Discovery Operations Guide
Purpose of this Guide
This Human-Centered Design (HCD) Discovery Stage Operations Guide is a companion to the Human-Centered Design Discovery Stage Field Guide. The latter provides the Why of the HCD project and illustrative case studies, while the former, this Operations Guide (Ops Guide), acts as the workbook and archive of an HCD Discovery project.
The Ops Guides’ format allows project managers, project leads, researchers, team members, and leadership to contribute to institutional knowledge through building an accurate and detailed record of a project’s process. As Discovery provides a format for agencies and departments to continuously pursue a better, more nuanced understanding of people’s experiences, it is crucial that we systematize and archive the knowledge so that these institutions can build upon it in the future.
By listening to those we serve, HCD as a project cycle allows agencies and departments to create new and evaluate current programs. This moves the organizations towards the goal of improving service, both in terms of understanding how people would like to receive services from their government as well as providing a nuanced perspective of any quantitative data that has been collected and requires interpretation.
How this Guide Gives Direction
Throughout this Operations Guide, the authors have elected to speak to a generalized “you”. However, the use of “you” should not be interpreted as a directive to one person. “You” in English can mean a single person, but it can also mean a group of people or a team.

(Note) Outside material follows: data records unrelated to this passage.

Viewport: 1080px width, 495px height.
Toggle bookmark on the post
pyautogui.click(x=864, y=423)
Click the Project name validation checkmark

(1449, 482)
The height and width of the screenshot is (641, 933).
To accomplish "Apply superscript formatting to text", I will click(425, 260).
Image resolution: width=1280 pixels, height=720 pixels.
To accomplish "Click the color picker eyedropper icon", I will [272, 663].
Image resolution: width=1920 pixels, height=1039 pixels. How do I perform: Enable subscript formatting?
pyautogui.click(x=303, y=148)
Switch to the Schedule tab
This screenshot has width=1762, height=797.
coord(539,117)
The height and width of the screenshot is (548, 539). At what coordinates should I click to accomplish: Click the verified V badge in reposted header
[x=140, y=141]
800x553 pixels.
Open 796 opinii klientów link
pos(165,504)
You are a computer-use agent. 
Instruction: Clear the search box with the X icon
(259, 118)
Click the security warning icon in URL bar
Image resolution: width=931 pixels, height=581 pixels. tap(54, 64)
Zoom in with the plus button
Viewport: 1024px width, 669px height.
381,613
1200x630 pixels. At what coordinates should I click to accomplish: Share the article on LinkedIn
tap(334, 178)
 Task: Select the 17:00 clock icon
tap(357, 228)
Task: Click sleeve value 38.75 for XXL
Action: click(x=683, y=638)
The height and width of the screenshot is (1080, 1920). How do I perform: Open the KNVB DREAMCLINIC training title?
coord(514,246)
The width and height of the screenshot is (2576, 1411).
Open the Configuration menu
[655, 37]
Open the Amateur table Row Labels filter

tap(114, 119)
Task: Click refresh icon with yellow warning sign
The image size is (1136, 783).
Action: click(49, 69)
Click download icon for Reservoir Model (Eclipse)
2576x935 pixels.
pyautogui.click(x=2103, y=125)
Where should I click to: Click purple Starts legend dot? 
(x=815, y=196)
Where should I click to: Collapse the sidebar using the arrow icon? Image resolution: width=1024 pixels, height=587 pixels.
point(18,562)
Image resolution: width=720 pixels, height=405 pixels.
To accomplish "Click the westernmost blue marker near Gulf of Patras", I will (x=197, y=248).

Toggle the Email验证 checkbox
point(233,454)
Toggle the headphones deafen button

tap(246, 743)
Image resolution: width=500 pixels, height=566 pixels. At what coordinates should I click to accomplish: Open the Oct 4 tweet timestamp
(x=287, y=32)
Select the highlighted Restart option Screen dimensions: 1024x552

It is to teams that we are speaking throughout this Guide.
A team-based approach is central to the Human-Centered Design process. By crowd-sourcing our knowledge and understanding through teams, we get to best answers for problem identification, directed research, open-minded review, and open-minded conclusion-making. Therefore, please read “you” as “you all, the team”, throughout the Guide. We used the simple “you” form as a convenience to avoid wordiness.